雪還在下, 綿綿的雪落在屋頂落在窗前落在肩頭落在腳邊.
雪輕輕的, 下不停. 今年冬天來得有些早.
心裡的冬天從2010綿延到今年. 過去的一年有好事, 也有心碎的事, 發生.
阿布的爸爸患病, 在肺在腦部. 姊妹的父親來不及擁抱他三個美麗的女兒離開了. 好友的長輩, 我的奶奶, 倚著家人的支持還在努力, 等著心愛的孫女回家.
記得高中某一年,班上接二連三發生不好的事, 我難過的問當時的男友, 為什麼不幸的事那麼多? 男友只淡淡的說,
“不是多. 是因為我們年紀大了, 必須逐漸認識生老病死, 不會再有大人為我們過濾, 甚至我們要開始學會面對和分擔.”
因為這番話, 我才感受到: 原來, 病痛與生死是長大的一部分.
姊妹的失去, 我沒有安慰的話語. 連擁抱都隔著汪洋, 我能撫慰她的懺痛嗎? 即使可以像回到過去, 同床細語彼此的心事, 什麼也無法填補她生命中最重要的空洞.
從去年開始, 奶奶的失智趨於嚴重, 越洋的我只能聽著家裡傳遞的二手訊息, 說著無關痛癢自以為幫助的意見. 有一談話性節目的來賓曾說, 國外回來的意見最多. 才知道, 給家人的關心, 我多麼自以為是.

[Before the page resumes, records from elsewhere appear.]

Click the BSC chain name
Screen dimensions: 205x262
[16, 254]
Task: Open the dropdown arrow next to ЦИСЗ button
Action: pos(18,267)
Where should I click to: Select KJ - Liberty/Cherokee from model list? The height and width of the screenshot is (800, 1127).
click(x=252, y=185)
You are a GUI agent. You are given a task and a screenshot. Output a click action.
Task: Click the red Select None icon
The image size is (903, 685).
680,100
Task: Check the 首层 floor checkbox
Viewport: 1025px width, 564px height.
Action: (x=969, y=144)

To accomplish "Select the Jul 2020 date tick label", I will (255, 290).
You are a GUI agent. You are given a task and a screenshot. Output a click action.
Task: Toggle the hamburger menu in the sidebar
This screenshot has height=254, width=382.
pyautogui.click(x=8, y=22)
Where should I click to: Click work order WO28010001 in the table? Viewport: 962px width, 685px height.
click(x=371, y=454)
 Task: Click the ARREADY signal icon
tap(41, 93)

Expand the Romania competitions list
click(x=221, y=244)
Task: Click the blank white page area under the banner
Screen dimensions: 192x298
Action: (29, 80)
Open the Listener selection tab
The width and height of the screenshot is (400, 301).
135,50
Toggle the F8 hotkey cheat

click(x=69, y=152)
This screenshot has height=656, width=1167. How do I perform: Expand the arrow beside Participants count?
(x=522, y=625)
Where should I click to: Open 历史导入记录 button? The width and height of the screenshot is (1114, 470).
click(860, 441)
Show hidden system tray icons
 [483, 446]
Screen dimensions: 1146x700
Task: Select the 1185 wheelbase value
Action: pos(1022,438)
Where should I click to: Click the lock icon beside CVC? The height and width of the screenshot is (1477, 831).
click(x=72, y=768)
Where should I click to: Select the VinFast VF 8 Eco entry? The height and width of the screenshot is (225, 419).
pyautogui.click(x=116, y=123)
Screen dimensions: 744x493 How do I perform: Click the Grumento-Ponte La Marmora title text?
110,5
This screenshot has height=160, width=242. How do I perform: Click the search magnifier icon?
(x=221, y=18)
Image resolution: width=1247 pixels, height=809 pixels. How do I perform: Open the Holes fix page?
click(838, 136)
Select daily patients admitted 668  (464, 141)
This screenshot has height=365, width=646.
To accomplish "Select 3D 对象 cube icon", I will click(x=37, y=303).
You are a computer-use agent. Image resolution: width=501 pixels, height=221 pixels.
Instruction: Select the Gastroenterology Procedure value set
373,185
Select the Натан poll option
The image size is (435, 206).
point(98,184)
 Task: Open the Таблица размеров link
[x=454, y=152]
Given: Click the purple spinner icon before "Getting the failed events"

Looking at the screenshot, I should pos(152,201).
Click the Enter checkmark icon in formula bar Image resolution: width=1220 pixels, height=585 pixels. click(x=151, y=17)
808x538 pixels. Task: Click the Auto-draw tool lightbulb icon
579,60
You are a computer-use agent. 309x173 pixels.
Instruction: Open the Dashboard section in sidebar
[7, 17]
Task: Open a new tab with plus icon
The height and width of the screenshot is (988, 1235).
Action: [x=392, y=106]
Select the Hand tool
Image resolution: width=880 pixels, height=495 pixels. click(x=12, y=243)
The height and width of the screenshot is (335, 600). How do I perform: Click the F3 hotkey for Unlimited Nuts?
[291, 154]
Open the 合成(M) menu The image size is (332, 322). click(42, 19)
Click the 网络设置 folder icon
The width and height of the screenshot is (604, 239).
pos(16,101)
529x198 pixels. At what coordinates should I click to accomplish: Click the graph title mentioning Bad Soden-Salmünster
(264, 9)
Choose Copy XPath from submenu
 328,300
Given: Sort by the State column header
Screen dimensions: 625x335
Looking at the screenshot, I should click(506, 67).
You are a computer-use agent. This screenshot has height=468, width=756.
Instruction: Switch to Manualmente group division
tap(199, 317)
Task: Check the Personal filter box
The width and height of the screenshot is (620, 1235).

最近好友也面臨距離的拉扯. 聽著拉拔自己長大的長輩受著病痛上的苦, 只能在夜裡獨自淚流, 默默祈禱, 這邊的生活還是得正常行進. 我什麼也沒說, 看在眼裡, 了解到像個沒事的人兒, 是給心愛的家人最大的幫助, 也是最困難的表現.
失去是條趕不走的大蛇, 白日壓在眉間心頭上,午夜 盤據在夢的盡頭. 我們控制不住地拿恐懼餵食那頭大蛇, 這是遠走異地游子的致命傷. 既使傷痛已久, 暗處的大蛇時不時從角落竄出, 狠咬一口, 既使心頭已平, 幽冥的恐懼仍在某個歡樂的時刻提醒自己.
好友從波士頓捎來平安的訊息, 她說, 雪深至小腿, 舉步維艱, 但是河畔街道的風景還是好美, 是個適合一個人旅行的城市. 而那同時令她心碎的噩耗正悄悄的躺在信箱裡.
那時, 是屬於她的一場旅行, 是屬於她的一個城市, 是屬於她的獨自悲傷. 在機場等後延遲的班機, 默默淚流, 不會有人來告訴她, 一切都會沒事的.
這是屬於她一個人的一場大雪.
雪還在下, 蓋住了腳踝, 遮住了眼瞼, 會融化的, 會過去的. 在那之前, 我們會緩緩的走, 走下去, 心碎的走,微笑的走.